21. The Judge failed to consider the historic injustice for Gurkha settlers. In Pun and others (Gurkhas-policy article 8) Nepal [2011] UKUT 377 (IAC) where he said that the Tribunal was not being asked to exercise discretion under the policy, but rather that in applying Article 8, the policy should be taken into account when considering the weight to be given to the public interest in maintaining firm and fair immigration control when assessing proportionality. The Judge by finding that the appellant and his sponsor did not have family life at all, materially erred given his finding that they did have family life when they left Nepal. His misunderstanding of the evidence that having left him there, there was no intention of them living together.

22. It has been held in Ghising and others (Gurkhas/BOC's historical wrong: weight) [2013] UKUT 00567 (IAC). that the historical wrong suffered by Gurkha ex-serviceman should be given substantial weight (emphasis mine). When the appellant has shown that there is family life and the decision made by the respondent amounts to an interference with it, the burden lies with the respondent to show that a decision to remove is proportionate although I accept that the appellant will, in practice, bear the responsibility of producing evidence that lies within their remit and about which the respondent may be unaware. The Judge failed to give substantial weight to the policy in reaching his decision in dismissing the appellant's appeal under Article 8.

23. The House of Lords in Bekou-Betts v Secretary of State for the Home Department [2008] UKHL 39 states that the Judge must consider the family life of all those who share their family life with the appellant. In the appellant's case it is the appellant's sponsor and his wife who have been granted settlement status in the United Kingdom. The Judge did not consider the family life of the appellant's sponsor with the appellant. That was also material error of law.

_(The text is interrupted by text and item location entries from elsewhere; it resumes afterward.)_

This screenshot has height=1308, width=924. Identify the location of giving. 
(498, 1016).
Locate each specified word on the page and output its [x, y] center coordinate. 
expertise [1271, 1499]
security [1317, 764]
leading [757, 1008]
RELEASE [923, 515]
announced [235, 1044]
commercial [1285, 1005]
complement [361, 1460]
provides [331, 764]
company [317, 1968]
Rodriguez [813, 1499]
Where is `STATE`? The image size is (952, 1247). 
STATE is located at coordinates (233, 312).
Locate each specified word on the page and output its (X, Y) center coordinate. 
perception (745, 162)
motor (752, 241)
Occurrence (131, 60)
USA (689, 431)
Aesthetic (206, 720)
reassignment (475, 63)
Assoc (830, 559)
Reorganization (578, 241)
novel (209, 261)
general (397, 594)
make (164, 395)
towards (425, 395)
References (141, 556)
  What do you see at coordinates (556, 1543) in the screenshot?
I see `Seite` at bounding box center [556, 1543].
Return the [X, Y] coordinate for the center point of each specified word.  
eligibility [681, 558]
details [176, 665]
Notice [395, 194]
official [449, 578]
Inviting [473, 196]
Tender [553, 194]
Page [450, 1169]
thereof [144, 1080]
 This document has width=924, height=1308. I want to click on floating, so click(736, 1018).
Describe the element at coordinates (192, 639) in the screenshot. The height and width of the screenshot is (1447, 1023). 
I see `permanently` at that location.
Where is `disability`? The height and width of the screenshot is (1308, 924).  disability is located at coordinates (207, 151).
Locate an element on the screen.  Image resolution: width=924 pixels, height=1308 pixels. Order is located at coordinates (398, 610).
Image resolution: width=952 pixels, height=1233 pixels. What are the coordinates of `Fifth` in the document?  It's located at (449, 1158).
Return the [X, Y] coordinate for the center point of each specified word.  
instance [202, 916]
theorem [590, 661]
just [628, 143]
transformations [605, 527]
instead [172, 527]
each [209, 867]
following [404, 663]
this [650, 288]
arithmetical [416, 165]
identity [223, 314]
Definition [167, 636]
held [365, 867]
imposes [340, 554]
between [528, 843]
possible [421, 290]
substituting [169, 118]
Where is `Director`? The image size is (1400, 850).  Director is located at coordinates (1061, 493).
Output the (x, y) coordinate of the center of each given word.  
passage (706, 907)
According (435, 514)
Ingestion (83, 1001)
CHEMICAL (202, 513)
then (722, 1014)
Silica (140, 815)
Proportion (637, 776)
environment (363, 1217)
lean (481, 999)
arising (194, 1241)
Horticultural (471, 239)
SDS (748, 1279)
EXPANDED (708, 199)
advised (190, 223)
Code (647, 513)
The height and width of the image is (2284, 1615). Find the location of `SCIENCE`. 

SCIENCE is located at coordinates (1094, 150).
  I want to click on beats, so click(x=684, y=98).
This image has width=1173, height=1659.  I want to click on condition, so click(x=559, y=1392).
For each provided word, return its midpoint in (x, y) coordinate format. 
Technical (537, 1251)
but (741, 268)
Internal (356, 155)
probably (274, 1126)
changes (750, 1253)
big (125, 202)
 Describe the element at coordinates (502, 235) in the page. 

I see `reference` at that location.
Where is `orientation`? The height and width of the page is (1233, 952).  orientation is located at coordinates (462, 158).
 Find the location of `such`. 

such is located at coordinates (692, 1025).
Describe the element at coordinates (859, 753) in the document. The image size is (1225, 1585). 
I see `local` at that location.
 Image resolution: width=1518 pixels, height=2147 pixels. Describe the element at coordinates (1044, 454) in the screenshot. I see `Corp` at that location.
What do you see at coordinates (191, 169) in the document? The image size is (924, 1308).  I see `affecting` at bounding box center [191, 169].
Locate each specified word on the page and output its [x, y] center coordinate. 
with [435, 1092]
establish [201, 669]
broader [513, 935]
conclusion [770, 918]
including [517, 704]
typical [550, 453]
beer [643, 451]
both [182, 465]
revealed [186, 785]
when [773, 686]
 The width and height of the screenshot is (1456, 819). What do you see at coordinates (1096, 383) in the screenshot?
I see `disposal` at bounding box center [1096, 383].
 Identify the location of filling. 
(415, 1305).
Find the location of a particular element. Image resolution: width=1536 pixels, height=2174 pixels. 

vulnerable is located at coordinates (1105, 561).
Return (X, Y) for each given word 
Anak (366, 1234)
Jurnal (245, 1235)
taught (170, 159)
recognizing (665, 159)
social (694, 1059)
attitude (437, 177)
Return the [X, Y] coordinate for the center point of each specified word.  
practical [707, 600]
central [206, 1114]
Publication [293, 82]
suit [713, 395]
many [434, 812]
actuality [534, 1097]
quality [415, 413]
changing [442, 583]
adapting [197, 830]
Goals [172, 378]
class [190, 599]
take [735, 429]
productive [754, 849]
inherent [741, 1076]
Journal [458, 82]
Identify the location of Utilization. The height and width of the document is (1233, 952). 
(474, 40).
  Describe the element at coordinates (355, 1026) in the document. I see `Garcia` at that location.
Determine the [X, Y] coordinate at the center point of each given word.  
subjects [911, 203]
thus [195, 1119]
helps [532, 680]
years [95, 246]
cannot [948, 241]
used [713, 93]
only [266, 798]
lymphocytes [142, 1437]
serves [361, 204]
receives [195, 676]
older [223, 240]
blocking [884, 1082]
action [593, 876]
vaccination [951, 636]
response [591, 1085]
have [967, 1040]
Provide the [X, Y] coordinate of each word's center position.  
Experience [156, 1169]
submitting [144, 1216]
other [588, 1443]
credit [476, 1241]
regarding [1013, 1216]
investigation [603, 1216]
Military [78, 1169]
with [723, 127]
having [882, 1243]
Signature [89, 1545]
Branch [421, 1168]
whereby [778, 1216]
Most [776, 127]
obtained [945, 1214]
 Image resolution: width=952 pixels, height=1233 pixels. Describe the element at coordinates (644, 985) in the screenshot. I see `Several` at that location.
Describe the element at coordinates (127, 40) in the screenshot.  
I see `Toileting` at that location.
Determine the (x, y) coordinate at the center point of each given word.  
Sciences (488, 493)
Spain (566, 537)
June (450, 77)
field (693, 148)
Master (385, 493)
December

24. I give less weight to the respondent's requirement of an orderly and efficient immigration control given the peculiar features of adult children of Gurkhas. The Judge considered that the historical injustice goes to the assessment of proportionality but is also operates on the logical necessity of interference.
25. I find that there were material errors in the decision of the First-tier Tribunal and I set aside the decision in its entirety. I remake the decision and allow the appellant's appeal.
Decision
The appellant's appeal is allowed under Article 8 of the European Convention on Human Rights.